Amid the continuing cavalcade of misconduct and corruption allegations from the Brooklyn district attorney’s office, the nonprofit investigative journalism outfit City Limits looks at similar problems in the Bronx.
The story jumps off with a recent case in which a man spent eight months at Rikers Island while awaiting trial on rape charges that were ultimately dismissed after prosecutors revealed they sat on information from the alleged victim that she had been paid to have sex with the accused.
Judge John Wilson permanently banned an assistant district attorney from his courtroom, calling her failure to turn over exculpatory evidence “egregious,” then adding that “it saddens me on one level and makes me sick on another.” Yet the prosecutor was never sanctioned by the DA’s office.
City Limits finds that the office has a history of inaction when it comes to misconduct.

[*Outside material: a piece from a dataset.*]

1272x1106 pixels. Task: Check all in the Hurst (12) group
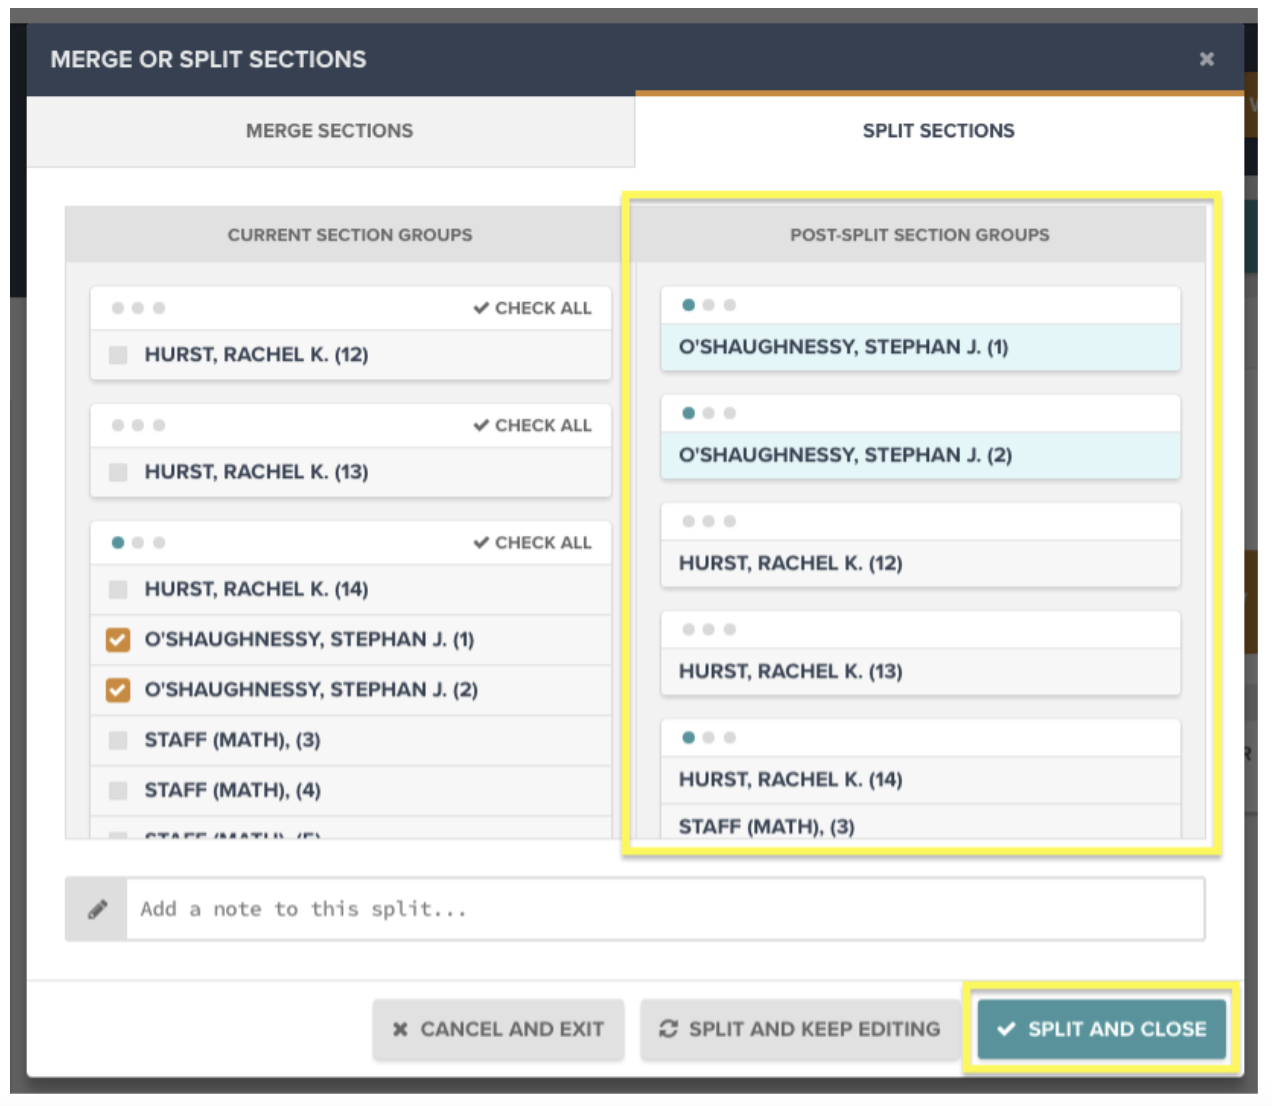click(532, 308)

The lack of ethics discipline is not news to Joel Rudin, an attorney who has been involved in “lawsuits to try to hold New York City responsible for the indifference of the Bronx District Attorney to Brady violations,” and won a 2001 appellate decision in Ramos v. New York City, which ended up yielding a $5 million settlement, at that time the largest amount ever paid by New York City in a wrongful conviction case.
In 1985, Alberto Ramos was falsely convicted of child rape in the Bronx and served seven brutal years in prison for the crime. In his case against the city, the court held that the city could be liable for misconduct and must provide personnel records showing whether prosecutors were disciplined for Brady violations.

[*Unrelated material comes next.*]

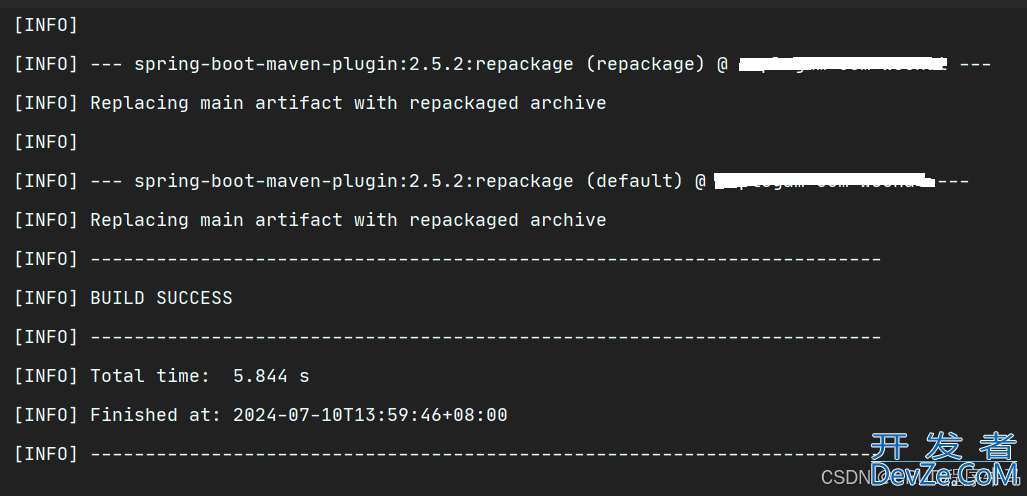Click the repackage (repackage) plugin line

[x=502, y=64]
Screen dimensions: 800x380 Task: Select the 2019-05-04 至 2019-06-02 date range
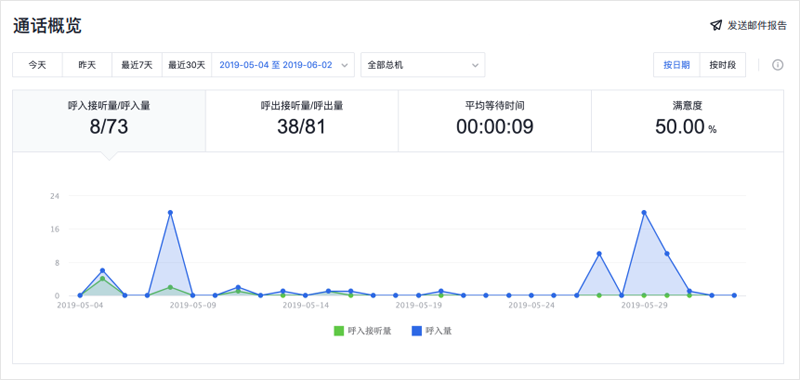point(276,65)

Rudin compelled the Bronx DA’s Office to disclose personnel records for prosecutors involved in 72 Brady violation cases from 1975 through 1996. He then got access to records from 2001 through 2007 through two subsequent lawsuits, Poventud v. City of New York and Maldonado v. City of New York, involving former co-defendants who were falsely convicted for attempted murder and robbery due to concealment of Brady material. Oral depositions taken for those two cases — in which claims were later dropped against the DA’s office but not the NYPD — included that of current Bronx District Attorney Robert Johnson, who has held that position since 1989.

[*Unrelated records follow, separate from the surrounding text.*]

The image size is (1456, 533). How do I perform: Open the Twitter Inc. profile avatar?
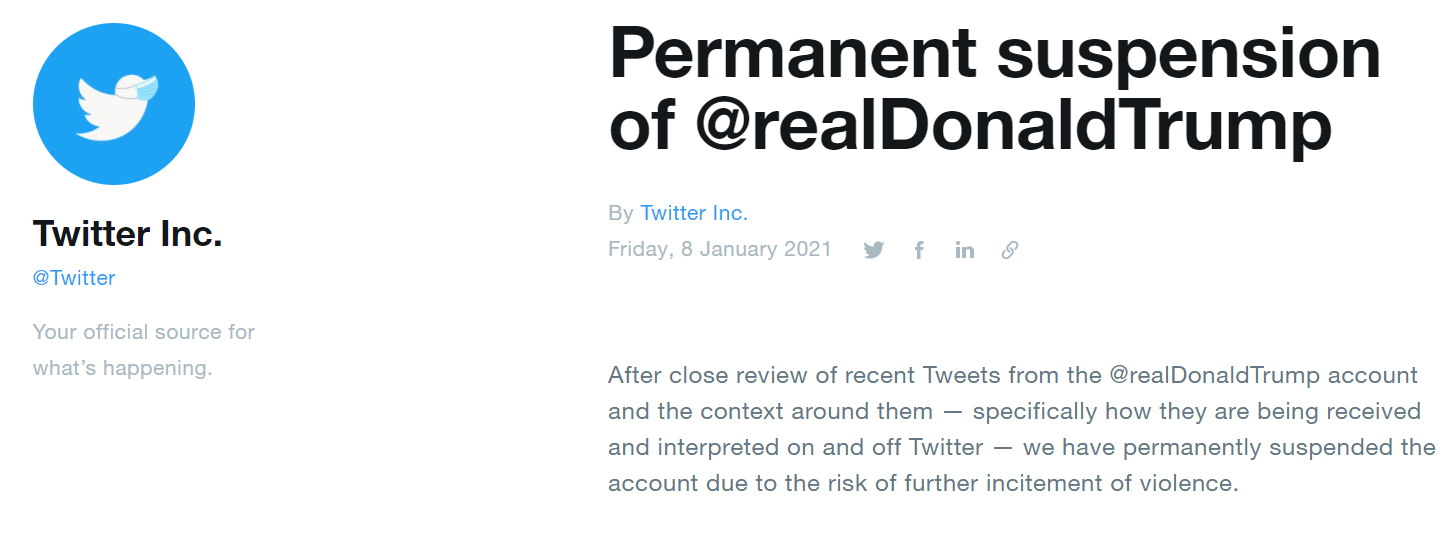pos(114,104)
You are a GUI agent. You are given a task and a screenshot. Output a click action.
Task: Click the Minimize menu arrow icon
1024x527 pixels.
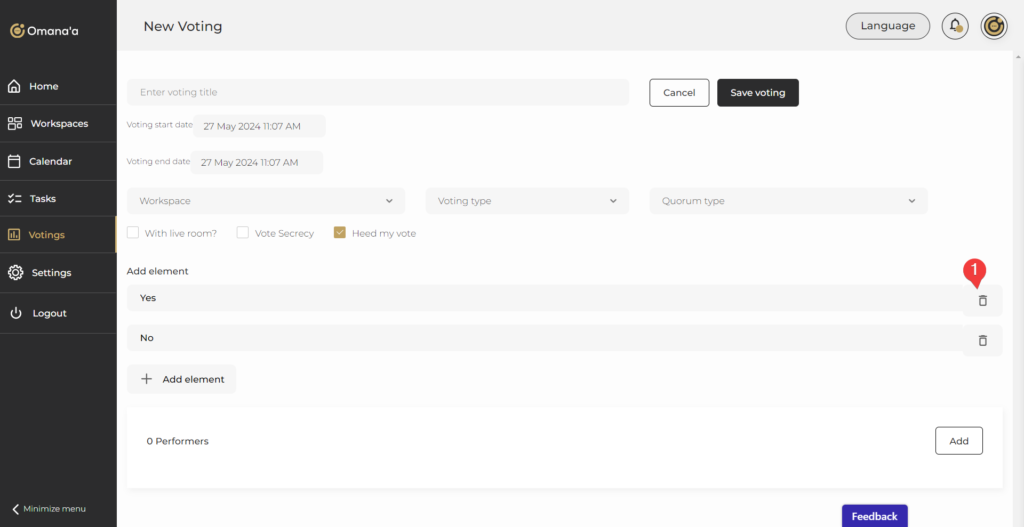tap(16, 508)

Rudin wrote about the material in the Fordham Law Review in 2011, revealing that with nearly 400 prosecutors and hundreds of support staff, the Bronx DA’s Office had “no published code or rules of behavior for prosecutors, no schedule of potential sanctions for misbehavior or objective standards governing when such sanctions will be imposed, no written or formal procedure for investigating or disciplining prosecutors, and no procedure for keeping a record of prosecutors who have been cited for or are known to have engaged in improper behavior.” Rudin added: “Officials could identify just one prosecutor since 1975 who, according to the Office’s records, has been disciplined in any respect for misbehavior while prosecuting a criminal case.”
“I imagine you could get that at most corporations, so why not a district attorney’s office?” Rudin says now.
As these stories mount, it’s worthwhile to revisit Connick v. Thompson, the most recent U.S. Supreme Court decision to address prosecutor misconduct. Writing for the majority, Justice Clarence Thomas declined to expand the very narrow exceptions to prosecutor and municipal immunity from lawsuits for misconduct leading to wrongful convictions because, Thomas argued, professional sanctions from bar associations and DA offices were sufficient to keep prosecutors in line. There was plenty of evidence at the time that Thomas was wrong. What we’ve learned since then has only made him more wrong.